In the book 'singular points of complex hypersurfaces', lemma 2.12, Milnor claims the following version of the Morse Lemma:

$$Let 0\in M\subset \mathbb{R}^{m}$$ be a smooth manifold, and $$r:\mathbb{R}^{m}\to\mathbb{R}$$ be a smooth function such that 0 is a non-degenrate critical point of $$r$$ with index $$0$$. Then there exists a coordinate system $$u_1,...,u_m$$ for $$\mathbb{R}^{m}$$ next to zero such that the following holds:

1) $$M=\{u_{k+1}=\dots=u_{m}=0\}$$

2) $$r=u_1^2+\dots+u_m^2$$

And he leaves the proof for the reader. Unfortuantely I can't really prove this (of course it is easy to satisfy each requirment seperetaly).
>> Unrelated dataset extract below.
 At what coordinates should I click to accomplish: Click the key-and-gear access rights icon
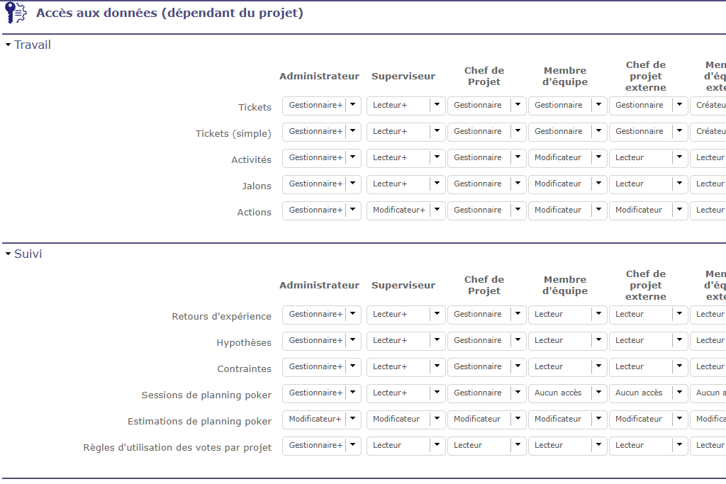click(16, 13)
I have tried these things:

A) Take a coordinate system where $$M$$ is of the form desired in 1). Fix the last $$m-k$$ coordinates. Then one can choose the first $$k$$ coordinates such that $$r(\cdot,u_{k+1},\dots,u_{m})=u_1^2+\dots +u_k^2$$. I can't move forward from this.

B)Looking at the proof of the morse lemma, but it is rather deterministic and I don't see how it can be sharpened to get this result.

C) Searching for a proof online, but no luck.

Any answer, hint or reference will be appreciated. Thank you!